## Extracted text

──────────

If you look at my blogpost you will see that the only right wing group are the Evangelical Protestants, *all* other groups voted for Obama. Incidentally, Obama has an abortion voting record that is more radical than many abortion supporting groups.
http://www.humanevents.com/article.php?id=18647
McCain may have supported abortion, but there was a good chance he would die in office, letting Palin become president. Palin is pro-life and would have been the best choice for the Republicans.
@Ronduck
Submitted by Monarchist on Sat, 2009-01-10 19:47.
1. Constitution Party seems to be much more right wing. Don't you think that you vote rather on less leftist mainstream party? This perspective seems to be more accurate.
2. To secure a border is one thing and populist anti-Hispanic rhetoric another. This is pretty obvious that Republicans cannot have both, give opportunity to chauvinist crowd to speak in their name and gather votes of Hispanic voters.
3. I checked out Ted Kennedy. He is a remarried person divorced from a living. So according to the Catechism of the CC, he is automatically denied communion. You are simply wrong.
4. I find it amazing, your suggestion that some politician is supposed to be a moral example for Catholic Americans. If they are Catholics then they must listen to the Vatican and the Pope in particular. As I mentioned earlier I'm not a democrat. However even myself don't suspect that people consider politicians to be moral examples! This is simply not the case.
@Monarchist
Submitted by Ronduck on Sun, 2009-01-11 01:13.
3. I checked out Ted Kennedy. He is a remarried person divorced from a living. So according to the Catechism of the CC, he is automatically denied communion. You are simply wrong.
Ted Kennedy almost certainly had his first marriage annulled, but we can't know until the church confirms or denies it:
And although Senator Edward Kennedy won't say whether his first marriage was annulled, he did take Communion at his mother's funeral and maintains that his "second marriage had been blessed by the church."

──────────

## Given material
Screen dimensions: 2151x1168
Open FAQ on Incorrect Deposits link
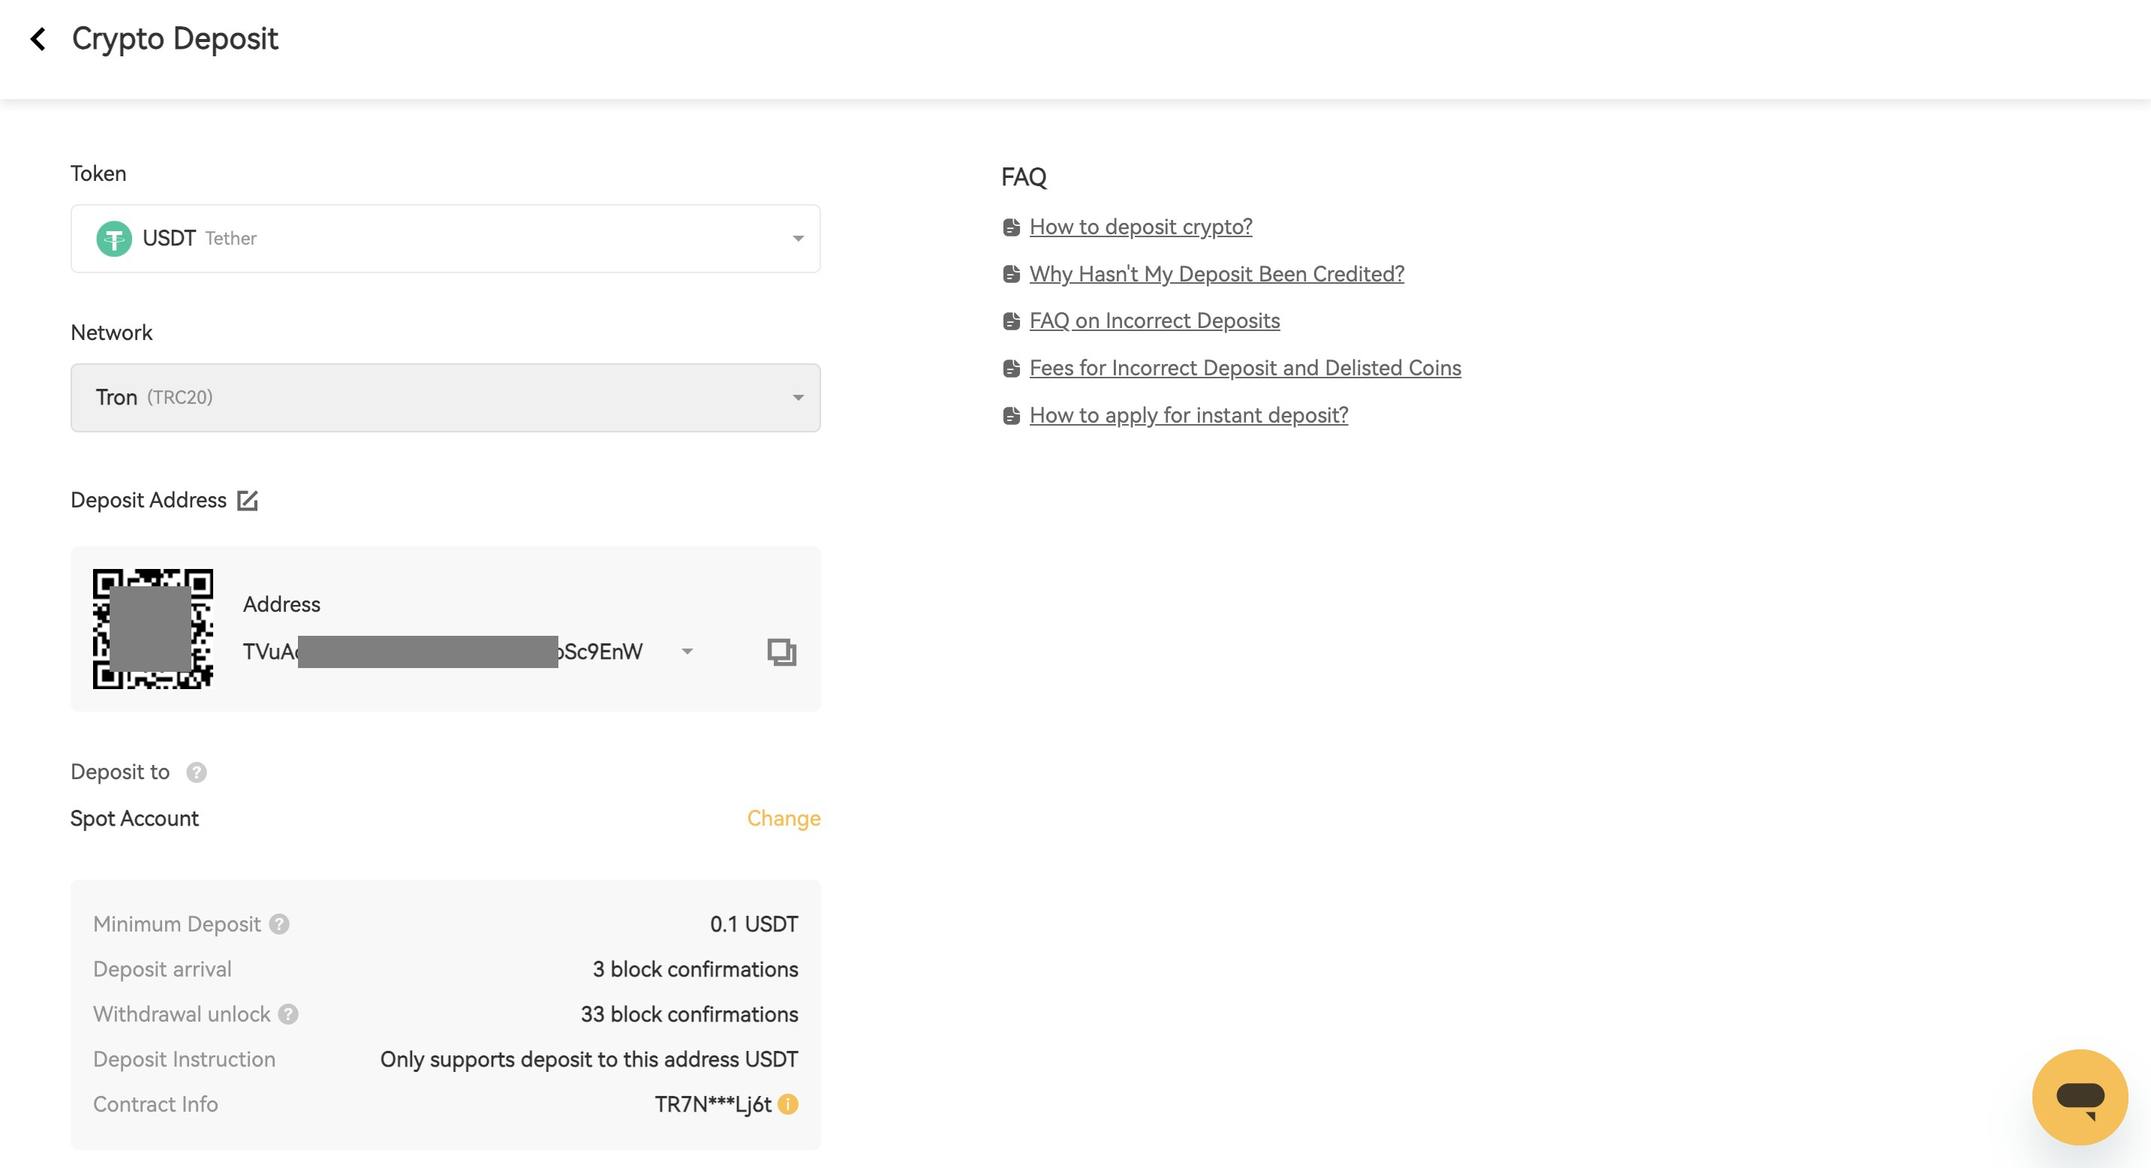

──────────

## Stated problem
Pick up the forum exchange about Catholic voters and Ted Kennedy's marriage and continue it from its last sentence.

## The answer
Ted Kennedy was also given communion at the Papal Mass given in the US. Here is a statement from Daniel J Skehan:
"Two of my sons and I attended the Papal Mass yesterday. We were seated in section 216, directly above the section in which Ted Kennedy was seated. Several minutes prior to the general distribution of communion a priest walked down to Ted Kennedy and gave him communion. There was some discussion amongst we in our section about the inappropriateness of his reception of the Host. Be certain, he remained seated not out of some self-enforced respect for the sacrament, but rather out of respect for his girth and mobility."
Ted has received communion in the past, and the American bishops have not taken any steps to stop him. The bishops cannot claim that Ted is automatically excommunicated, they must do it themselves because of his prominent support of abortion. Heck, they do not even claim he is automatically excommunicated, they just sit around and let their priest give communion to babykiller.
4. If the Catholic hierarchy will not excommunicate a man who is almost singlehandedly responsible for keeping abortion legal in the US then they are admitting that the church approves of abortion. Ted is the product of the American church, a church that needs to have many of its' bishops fired. Either the entire American hierarchy is in a state of sin, or Ted is allowed to screw around because he helps keep the floodgates open for more Mexicans. Or both.
@Ronduck
Submitted by Monarchist on Sun, 2009-01-11 14:54.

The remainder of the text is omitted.